Similar to: The Night Circus by Erin Morgenstern

Could be enjoyed by: Lots of people, apparently

Publication date: 2nd July 2015

 

First things first – I hated this book.

There.

I said it.

I’m very sorry to those of you who have told me this is one of your favourite novels but I just did not get on with it at all. This appears to be a Marmite book – you either love it or you hate it – as the reviews on Goodreads seem to be either five stars or one star.

If you loved it… well… you might not want to read what’s coming next…

 

The Watchmaker of Filigree Street – A Rant.

By Lucinda Is Reading, aged 36 1/4 

 

Lets start by describing the story. A man named (urgh) Thaniel (I hated the name – to me it sounded far too modern for someone who was meant to be living in Victorian London) finds a watch in his flat. Six months later, the watch emits some kind of alarm that makes him leave the pub (seems pretty tenuous to me but ok) when suddenly a bomb goes off. Thaniel has been saved by his loud timepiece! He somehow, through his work in the Foreign Office, gets involved in the police investigation because – I think – the bomb was clockwork and he has been given a watch and the clockwork is the same. Or something. I don’t know. So he goes off to live with the watchmaker who he thinks made his watch and maybe the bomb, in order to collect evidence in his official capacity as Home Office admin clerk. He finds out that the watchmaker has special powers but isn’t fazed and just accepts this as though it’s an everyday occurrence. A random scientist called Grace enters stage left. She has to get married to inherit a house, so she marries Thaniel after meeting him maybe twice. Turns out Thaniel likes someone else but we don’t get to find that out until he literally walks up to that person and starts snogging them. On his wedding night. Grace, having given literally no indication that their relationship is anything more than a business deal, is inexplicably jealous. Then there’s another bomb but that doesn’t have anything to do with the first one.

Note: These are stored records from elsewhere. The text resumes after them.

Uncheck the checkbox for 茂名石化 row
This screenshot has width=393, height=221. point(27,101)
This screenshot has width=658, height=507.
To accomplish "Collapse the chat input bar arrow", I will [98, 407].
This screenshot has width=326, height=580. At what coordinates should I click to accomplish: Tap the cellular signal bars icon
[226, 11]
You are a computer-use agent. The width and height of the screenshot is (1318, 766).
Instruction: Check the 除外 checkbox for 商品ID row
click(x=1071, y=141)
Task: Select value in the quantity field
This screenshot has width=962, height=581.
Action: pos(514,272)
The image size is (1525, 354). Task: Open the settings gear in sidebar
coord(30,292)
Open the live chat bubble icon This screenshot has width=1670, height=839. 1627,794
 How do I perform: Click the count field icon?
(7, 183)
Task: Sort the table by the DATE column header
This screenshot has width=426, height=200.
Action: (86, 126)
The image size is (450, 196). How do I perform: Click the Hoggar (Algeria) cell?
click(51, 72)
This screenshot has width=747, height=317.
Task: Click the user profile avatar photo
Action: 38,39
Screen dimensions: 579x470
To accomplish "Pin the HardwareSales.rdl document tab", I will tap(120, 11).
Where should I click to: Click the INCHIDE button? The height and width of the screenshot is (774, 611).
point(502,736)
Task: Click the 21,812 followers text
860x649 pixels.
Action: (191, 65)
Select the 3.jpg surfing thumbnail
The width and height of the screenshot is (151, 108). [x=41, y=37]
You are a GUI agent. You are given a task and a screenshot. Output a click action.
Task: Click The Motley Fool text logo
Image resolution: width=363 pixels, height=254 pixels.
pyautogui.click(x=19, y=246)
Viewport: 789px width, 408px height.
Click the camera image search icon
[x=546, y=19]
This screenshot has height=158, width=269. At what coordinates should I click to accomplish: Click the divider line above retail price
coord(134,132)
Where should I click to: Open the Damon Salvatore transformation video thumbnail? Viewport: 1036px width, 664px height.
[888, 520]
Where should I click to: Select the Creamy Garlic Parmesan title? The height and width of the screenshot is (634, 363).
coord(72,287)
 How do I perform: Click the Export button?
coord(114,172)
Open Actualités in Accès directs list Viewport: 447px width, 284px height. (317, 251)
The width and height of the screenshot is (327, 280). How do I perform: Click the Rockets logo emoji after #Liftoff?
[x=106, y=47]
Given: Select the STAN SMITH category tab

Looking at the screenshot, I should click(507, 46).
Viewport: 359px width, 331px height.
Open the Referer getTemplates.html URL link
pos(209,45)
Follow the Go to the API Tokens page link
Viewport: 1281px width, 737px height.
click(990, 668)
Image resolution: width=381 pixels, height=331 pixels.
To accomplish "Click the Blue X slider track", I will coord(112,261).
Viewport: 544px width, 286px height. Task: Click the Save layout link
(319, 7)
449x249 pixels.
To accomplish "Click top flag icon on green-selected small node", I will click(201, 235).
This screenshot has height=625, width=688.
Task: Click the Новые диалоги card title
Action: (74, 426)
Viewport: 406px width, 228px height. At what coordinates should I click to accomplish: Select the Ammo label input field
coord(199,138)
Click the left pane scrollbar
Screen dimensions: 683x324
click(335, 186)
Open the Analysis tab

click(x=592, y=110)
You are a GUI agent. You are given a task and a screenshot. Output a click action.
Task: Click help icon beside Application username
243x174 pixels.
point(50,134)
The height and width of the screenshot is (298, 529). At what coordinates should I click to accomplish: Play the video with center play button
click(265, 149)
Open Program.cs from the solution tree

Oh, and there’s a clockwork octopus.

The End.

Now, obviously that’s me being mean for comic effect but I honestly couldn’t make head nor tail of the plotline of this book. There were so many things that didn’t make sense, so many threads that were left open-ended, and so many situations where characters acted so, well, out-of-character that I almost gave up numerous times. I slogged through to the end – but only just – and STILL nothing made sense. In fact, it just got weirder.

The disjointed writing was majorly off-putting. Several times I had to re-read a paragraph to work out who or what the author was referring to. Some parts of the narrative were extraordinarily detailed; others were completely lacking. The dialogue between characters was wooden and I don’t think there was a single emotion either displayed or explicitly mentioned throughout the entire book. That made it supremely difficult to get a handle on anyone’s motivations and made their actions seem, at times, completely random.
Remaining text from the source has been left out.